All of my mix gas bottles have a valve with "DT" on the stem.  Some call that a dip tube, some a siphon and others an inductor tube.  As I've read, it draws from two different parts of the tank (Co2 near the bottom) to help draw them out in the correct proportion.  Look at a 100% argon bottle and it won't have that "DT" stamped on the stem.


----------



## rwm (Jan 15, 2021)

Janderso said:


> You guys ever, "stir" your tanks?


They tried that on Apollo 13... I would avoid it.
Robert


----------



## pontiac428 (Jan 15, 2021)

Stratification, as I've heard anecdotally, can occur at critical points, but Fick's Law says it won't be an issue. Does the syrup settle out of your Coca Cola? No? Same idea.


----------



## General Zod (Jan 15, 2021)

G-ManBart said:


> All of my mix gas bottles have a valve with "DT" on the stem.  Some call that a dip tube, some a siphon and others an inductor tube.  As I've read, it draws from two different parts of the tank (Co2 near the bottom) to help draw them out in the correct proportion.  Look at a 100% argon bottle and it won't have that "DT" stamped on the stem.


I would love to read that.   Nothing that I've read leads me to believe gases will stay separated like that.


----------



## G-ManBart (Jan 15, 2021)

General Zod said:


> I would love to read that.   Nothing that I've read leads me to believe gases will stay separated like that.

- INFORMATION SHOWN
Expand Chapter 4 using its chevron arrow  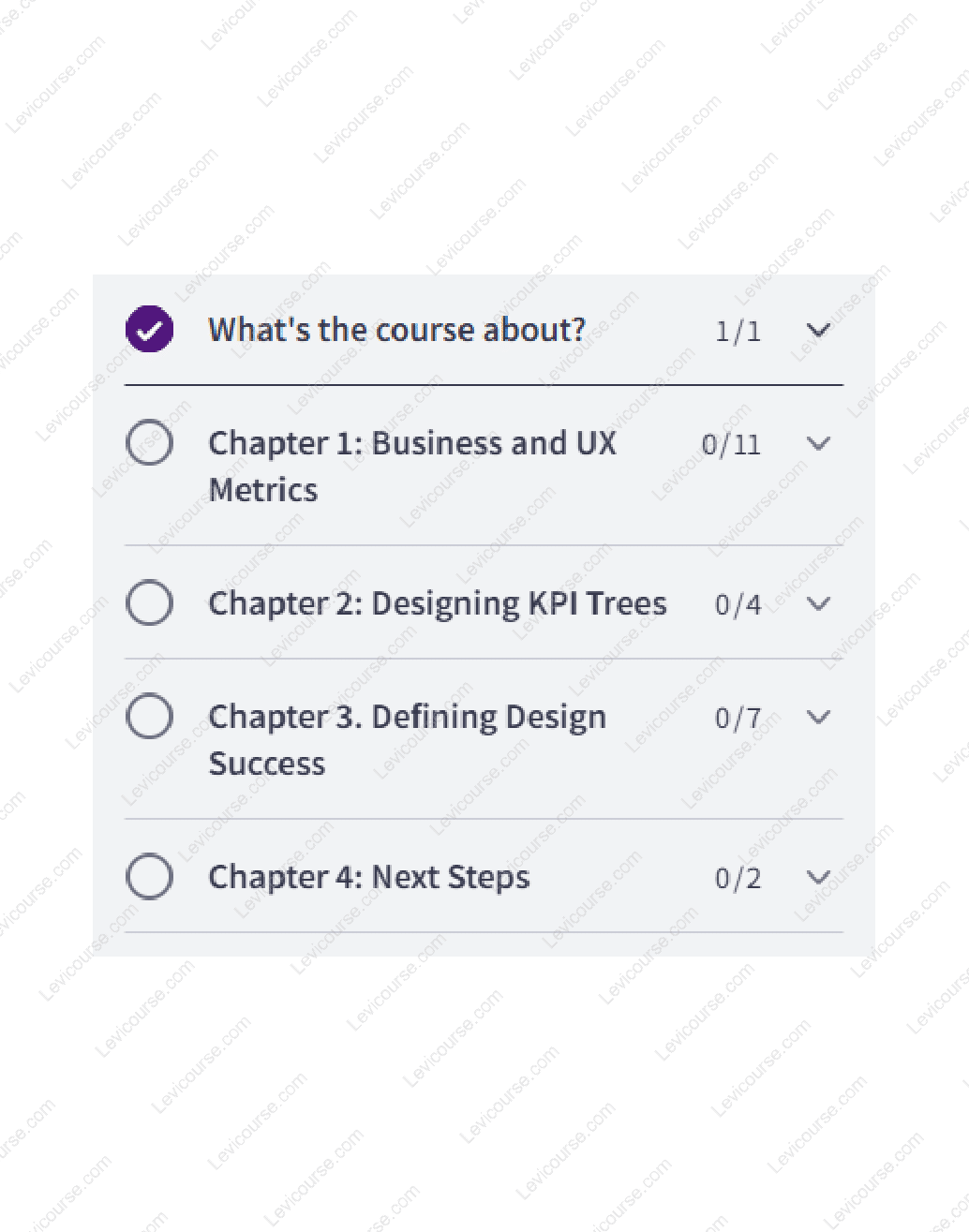[818, 878]
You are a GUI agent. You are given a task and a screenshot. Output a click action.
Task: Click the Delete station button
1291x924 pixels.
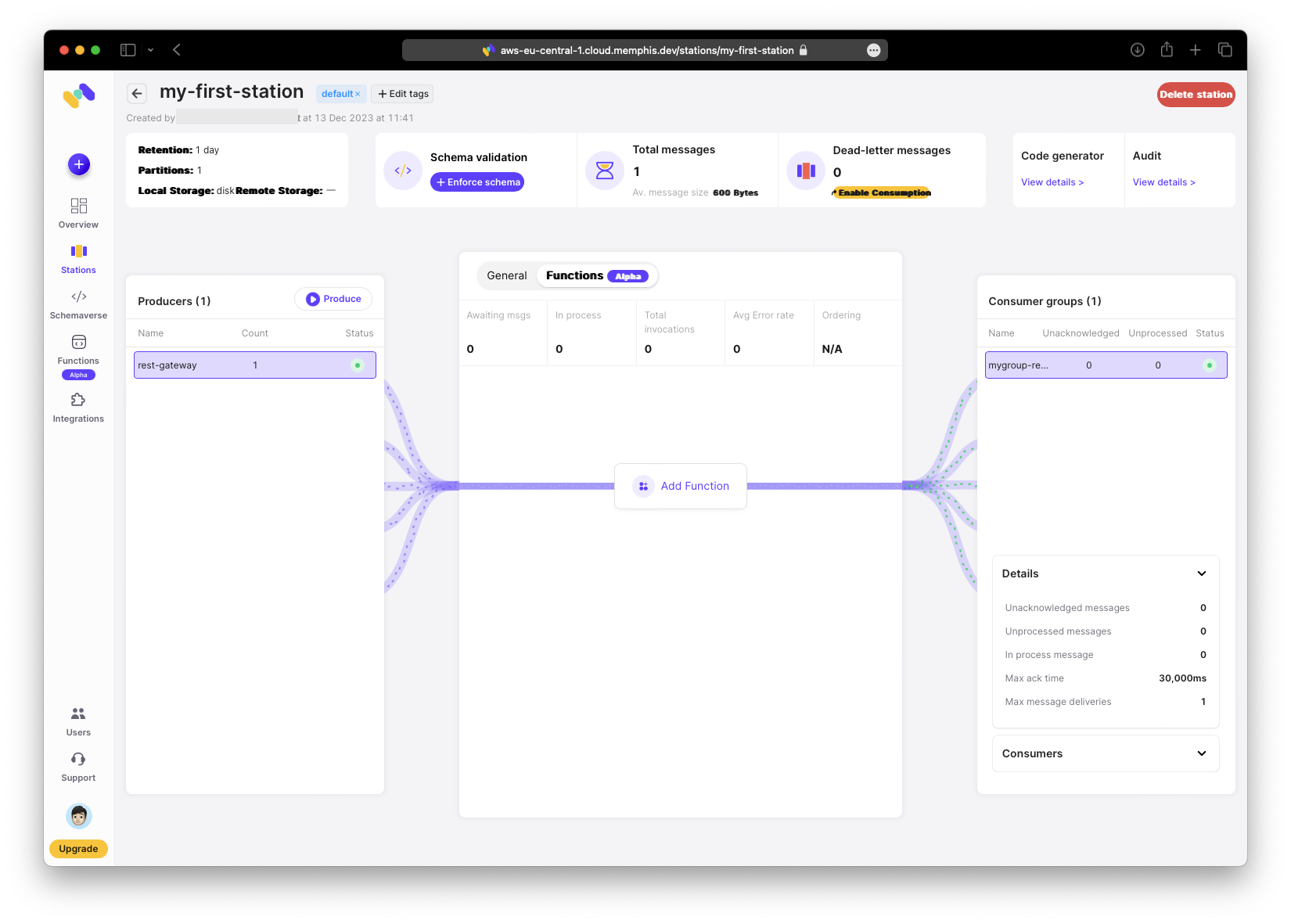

- WHAT TO DO
Extract, word for word, the stretch of the gas bottle thread from "Stratification, as I've" through "No? Same idea.".

- REPLY
Stratification, as I've heard anecdotally, can occur at critical points, but Fick's Law says it won't be an issue. Does the syrup settle out of your Coca Cola? No? Same idea.